Standard cosmological models based on CDM plus a cosmological constant predict that most of the baryons at high redshift are in a diffuse form, the intergalactic medium (IGM), and fill a significant portion of the Universe, giving rise to the so-called cosmic web: a network of median fluctuated filaments interconnecting galaxies and tracing the underlying dark matter distribution. A great progress in the study of the IGM has been recently made thanks to the large data sets available and in particular high-resolution quasar (QSO) spectra [Ultraviolet Echelle Spectrograph (UVES) or HIRES] and the low-resolution Sloan Digital Sky Survey (SDSS) QSO spectra: the present limitations appear to be of systematic nature rather than statistical. High- and low-resolution Lyman α QSO spectra of distant sources are thus very useful in characterizing the properties of the underlying mass density field at z= 2–6 along the line of sight (e.g. Bi & Davidsen 1997; Croft et al. 2002; Viel, Haehnelt & Springel 2004; McDonald et al. 2005; Meiksin 2009) and are now routinely analysed to reconstruct the matter distribution in three dimensions. The dynamical information on the growth of structures is however convolved non-linearly with other physical effects determining the shape of the Lyman α absorption lines in redshift space (thermal history, peculiar velocities, etc.), and also observational procedures (continuum fitting, removing of the metal lines and strong absorption systems, etc.) need to be properly modelled and marginalized over (see e.g. McDonald et al. 2006). All these issues make it quite difficult to use the IGM as a cosmological tool since its structures have to be modelled with hydrodynamical simulations that incorporate the most relevant physical processes. Nevertheless, IGM Lyman α data in combination with other probes provide the tightest constraints to date on the neutrino mass fraction and on the coldness of CDM and suggest a higher rms value for the amplitude of the matter power than that obtained from cosmic microwave background data (e.g. Seljak 2005; Viel et al. 2007).

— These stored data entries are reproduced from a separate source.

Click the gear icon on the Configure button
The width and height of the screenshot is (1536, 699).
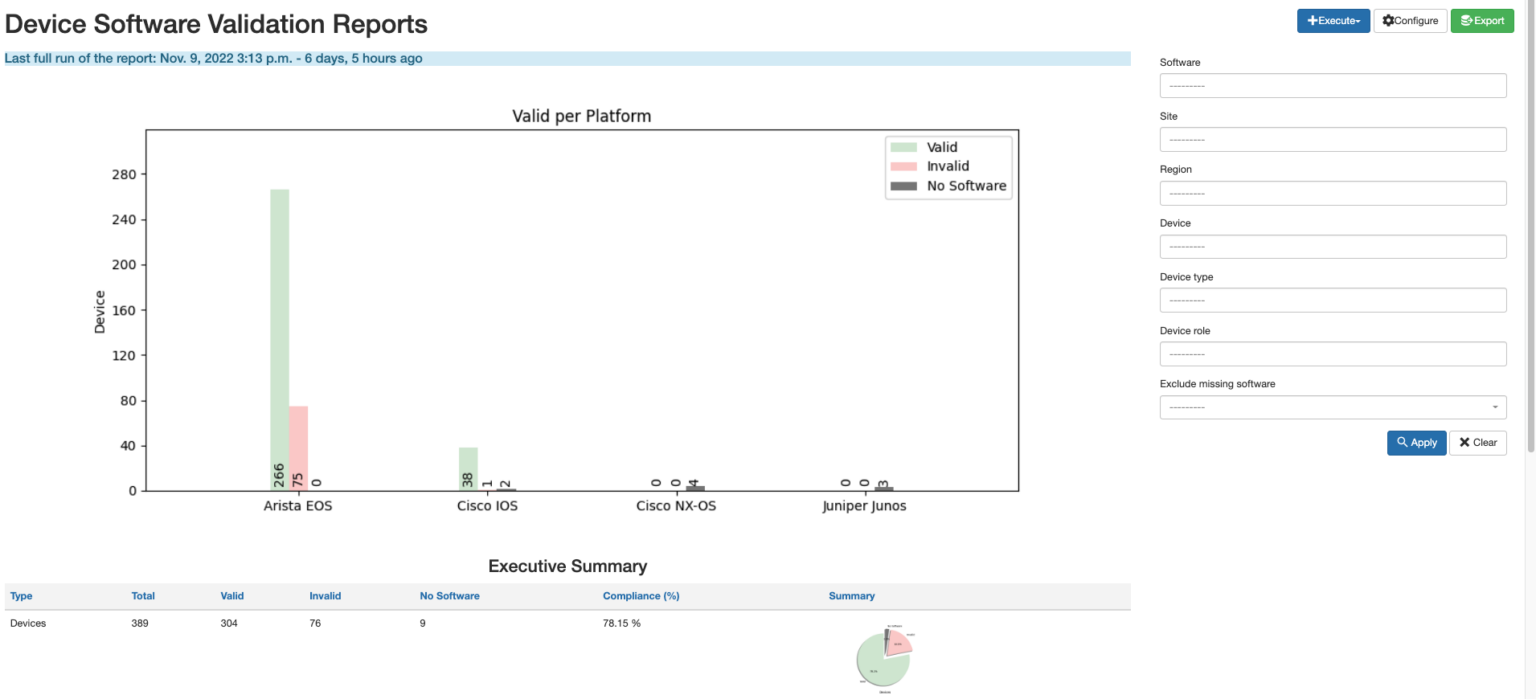click(x=1388, y=20)

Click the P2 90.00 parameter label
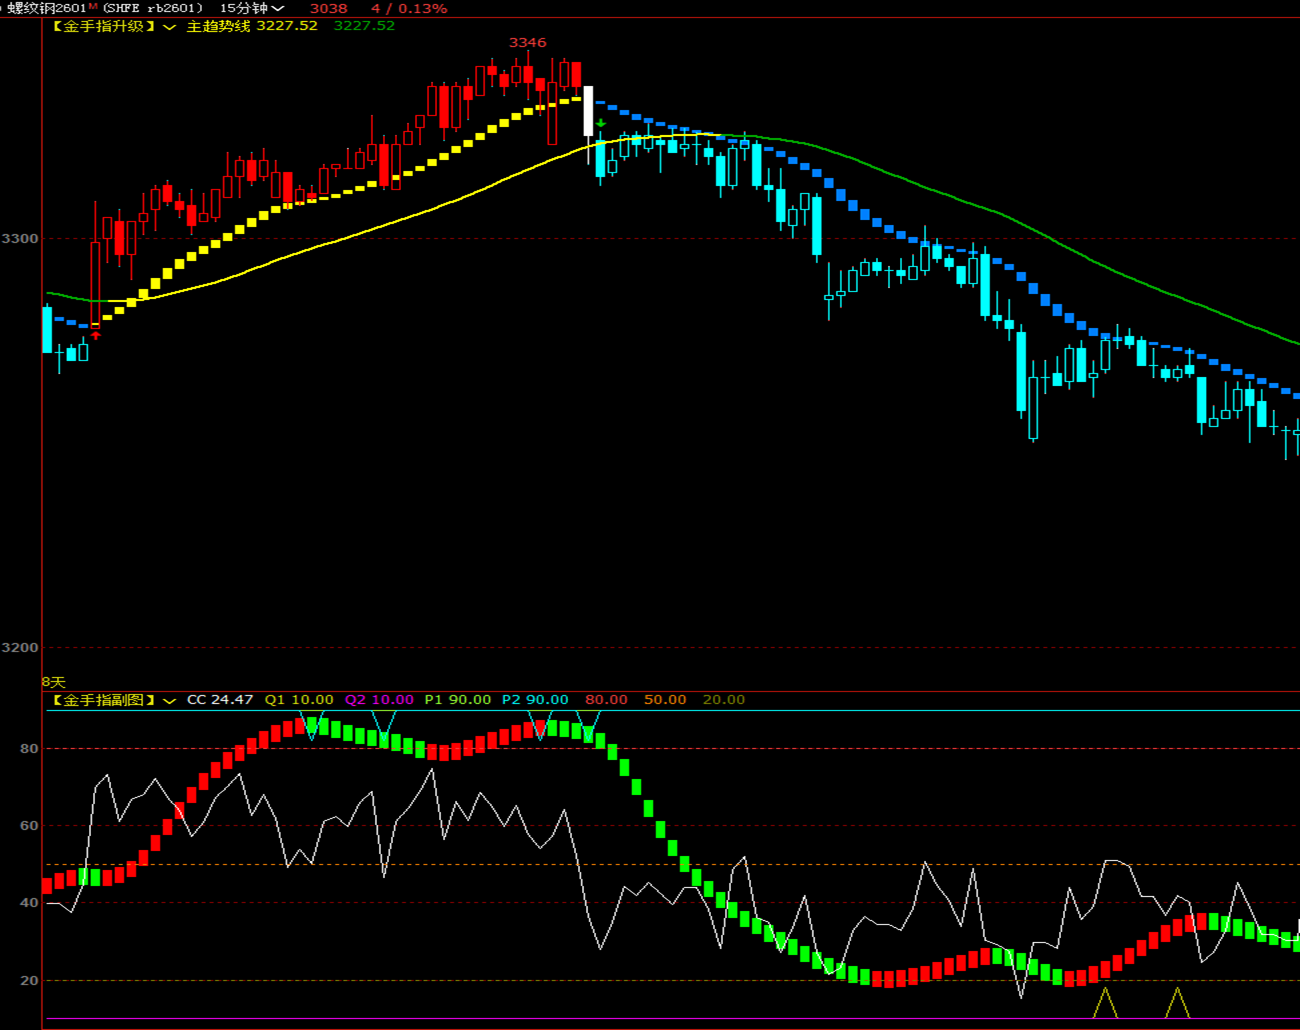point(534,700)
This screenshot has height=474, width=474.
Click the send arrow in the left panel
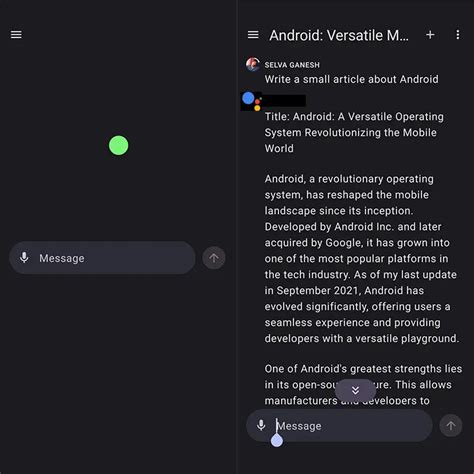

In this Letter we perform the first high-resolution hydrodynamical simulations of cDE models with gas cooling and star formation in order to check whether one can use the IGM to detect the different growth of cosmic structures predicted by these models compared to the standard ΛCDM scenario. To do so, we make use of the modified version of the parallel hydrodynamical N-body code gadget-2 (Springel 2005) specifically devised to include the effects of cDE models and already presented in Baldi et al. (2010).
The layout of this Letter is as follows. In Section 2 we describe the cosmological models investigated and the hydrodynamical simulations, in Section 3 we present the results in terms of one and two-point matter and flux statistics, in Section 4 we compute the constraints on the DE–CDM coupling parameter β using the SDSS flux power and the flux pdf of UVES spectra and in Section 5 we draw our conclusions.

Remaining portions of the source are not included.